Govenor Inslee: Please Don’t Make Wolves’ Lives Harder
Conservation Northwest / Dec 08, 2023 / Wolves
By Paula Swedeen, Ph. D., Conservation Northwest Senior Policy Director
Washington has the best system in the western states for keeping wolves from getting killed for eating livestock. Yet several wolf advocate groups want to impose rules that could very likely result in more dead wolves. The Center for Biological Diversity, Washington Wildlife First, Western Watersheds and several others filed a petition in August with the Washington Fish and Wildlife Commission to convert the agency’s Wolf Livestock Interaction Protocol into formal regulations. We opposed the petition, as did WDFW staff and the Wolf Advisory Group. The Commission voted to reject it 6-3 on October 28.

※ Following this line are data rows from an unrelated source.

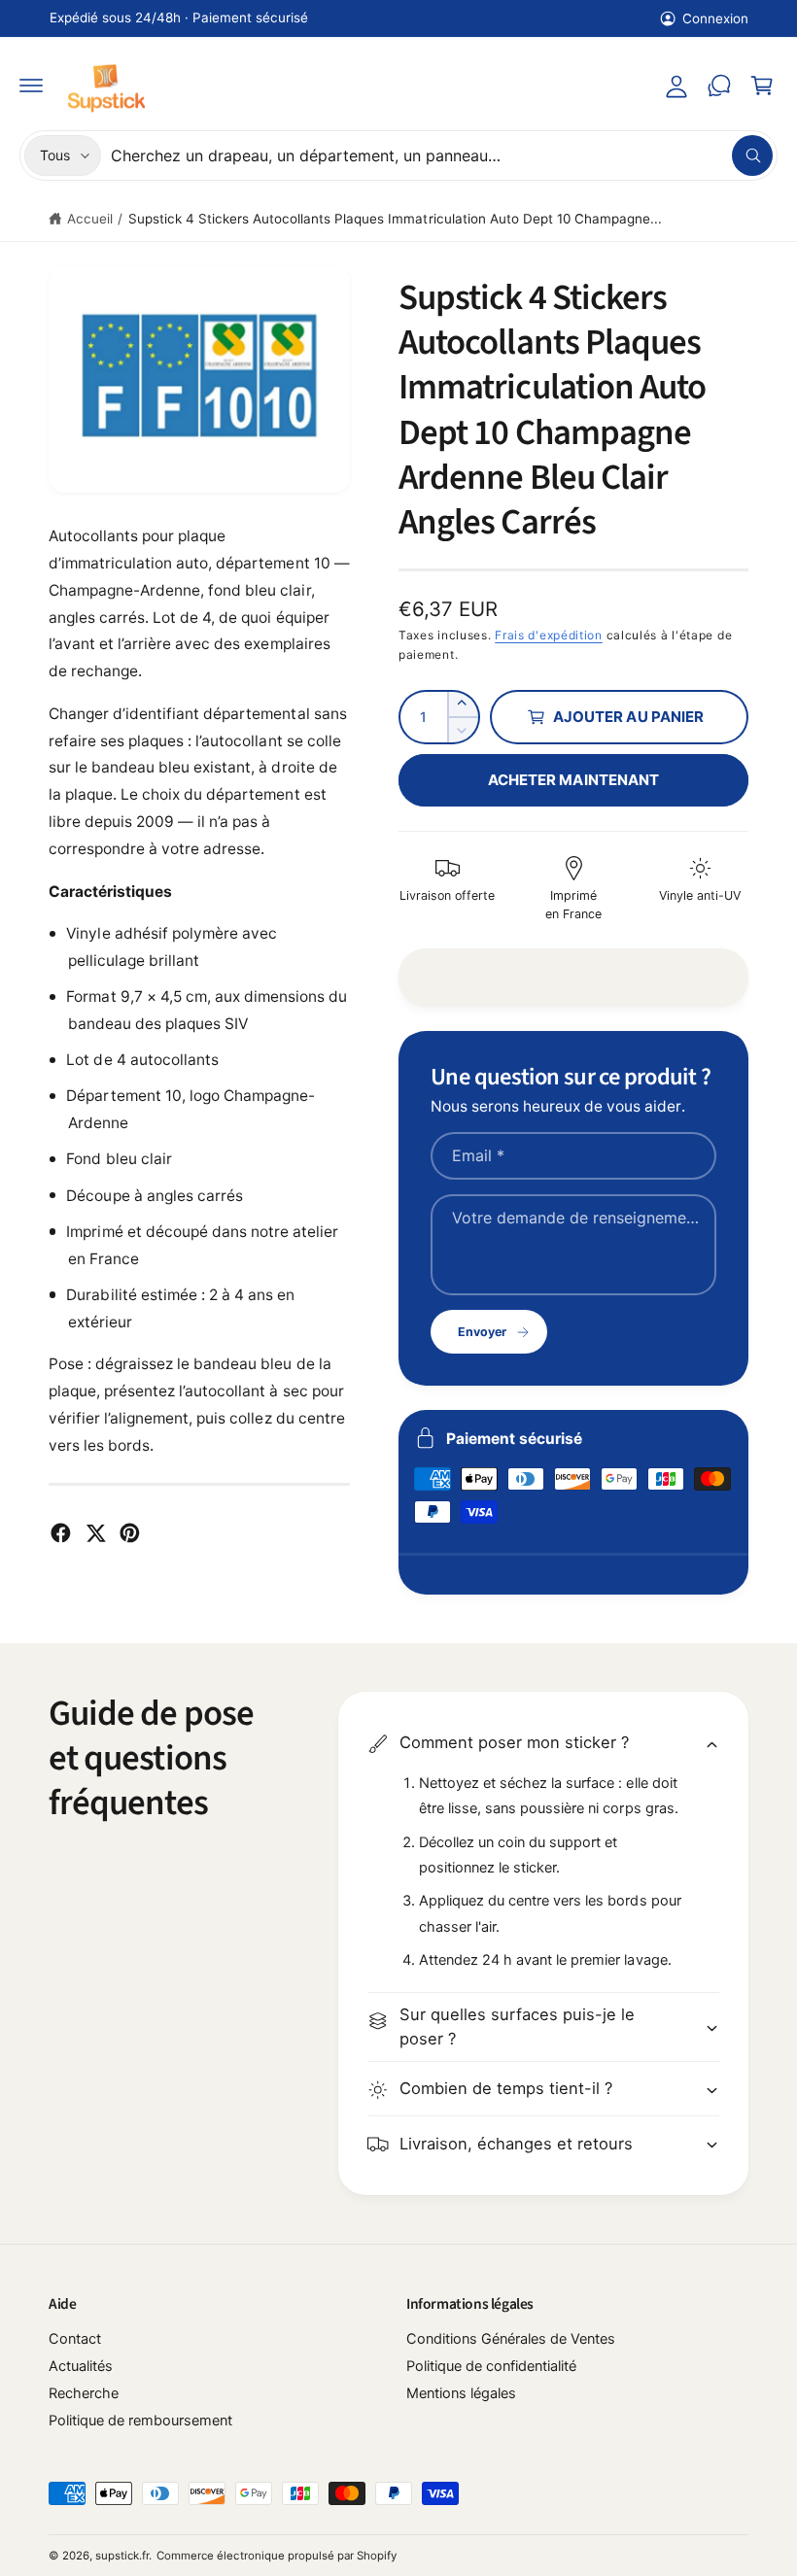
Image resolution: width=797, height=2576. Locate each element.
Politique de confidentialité (491, 2366)
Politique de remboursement (140, 2420)
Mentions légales (461, 2393)
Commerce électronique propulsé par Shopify (276, 2555)
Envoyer (482, 1331)
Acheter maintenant (573, 780)
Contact (75, 2339)
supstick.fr (122, 2555)
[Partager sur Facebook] (61, 1533)
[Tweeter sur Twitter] (96, 1533)
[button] (31, 85)
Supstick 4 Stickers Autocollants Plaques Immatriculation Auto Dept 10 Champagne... (395, 218)
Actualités (81, 2366)
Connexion (715, 18)
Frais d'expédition (549, 635)
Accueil (90, 218)
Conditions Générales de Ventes (510, 2339)
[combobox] (442, 155)
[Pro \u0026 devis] (719, 85)
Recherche (84, 2393)
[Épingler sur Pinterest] (130, 1533)
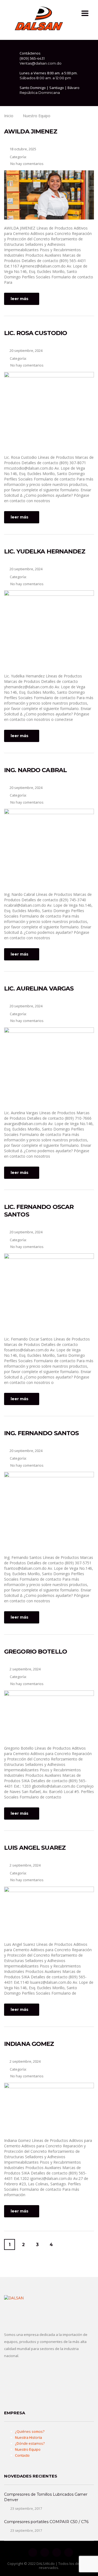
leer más (19, 298)
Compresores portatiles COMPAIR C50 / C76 (46, 2521)
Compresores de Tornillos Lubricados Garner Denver (45, 2497)
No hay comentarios (27, 163)
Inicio (8, 115)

The petitioner groups now have appealed to Governor Inslee to force the Commission to conduct rulemaking anyway. We are asking the Governor to allow the Commission’s decision to stand.
Turning Washington’s protocol into rule is a bad idea because the present system is working. If it ain’t broke, don’t fix it!
Washington has the highest rate of buy-in among ranchers to avoid conflict. We, therefore, have the lowest amount of livestock depredation and the fewest lethal removals of wolves of other states with abundant wolves. Washington’s results are far better than Oregon’s, which the petitioners hold up as their model because it has formal regulations.
Over the past three years (including 2023), Oregon has killed 27 wolves through lethal control for livestock depredations while Washington has had to remove only 10. Oregon has lethally removed 15 wolves this year alone compared to Washington’s two. Depending on this year’s final count, this could be between six and seven percent of their population.
The percentage of the wolf population lost to lethal control will likely be less than one percent this year and did not go above 3 percent over the past three years. Washington’s level of lethal removal has stayed low while the population has continued to increase (see slide 10 in this presentation), another strong indicator of success.
On the livestock front, Oregon has had 64 confirmed and three probable depredation events this year compared to 16 confirmed and six probable events in Washington.
These numbers clearly demonstrate that the key factor to coexistence of minimal wolf mortality is not imposed regulations. The keys to Washington’s success are both investments in conflict deterrence and rancher participation in policy formulation, which results in their buy-in.
Montana, Wyoming and Idaho do not systematically invest in proactive deterrence. Montana has killed as many as 145 wolves in one year (2009) – which was 15 percent of the population at the time – and has removed an average of 50 wolves per year over the past three years for livestock conflict, which is 4 to 5 percent per year of their estimated population (see figure 12 in this report).
It is worth noting that these Rocky Mountain states kill many more wolves from licensed hunting and trapping. This is not the same as agency lethal control, but the overall level of killing in these states is unacceptable to us. One of the reasons we work so hard on reducing livestock depredations is to help build long-term acceptance of wolves in rural areas, so Washington can avoid ever resorting to that kind of management.
In their appeal, the petitioners obscure the numbers by counting wolves shot by ranchers while in the act of preying on livestock. We are open to changes in Washington’s caught-in-the-act policies if done through the right process. Our firmer position is against converting the lethal take protocol into a rule.
Washington has wisely invested millions of dollars in making proactive non-lethal tools available to ranchers. Conservation Northwest has raised and invested private money and devoted thousands of staff hours working with ranchers and range riders. We also have spent countless hours working through the state’s Wolf Advisory Group (a broad set of citizens and agency staff) and with legislators to ensure adequate funding and policy support.
Our experience convinces us that ranchers only buy into and commit to conflict deterrence if they have a fair role in decision-making and are provided with the necessary tools. A state-imposed rule takes the opposite approach, pushing the rancher voice outside the process.
A state rule would be a Pyrrhic victory for the petitioners. They would claim success, but on the ground, there would be more resentment, less conflict deterrence effort, and, worst of all, more dead wolves. We hope the Governor will side with the wolves and reject the appeal.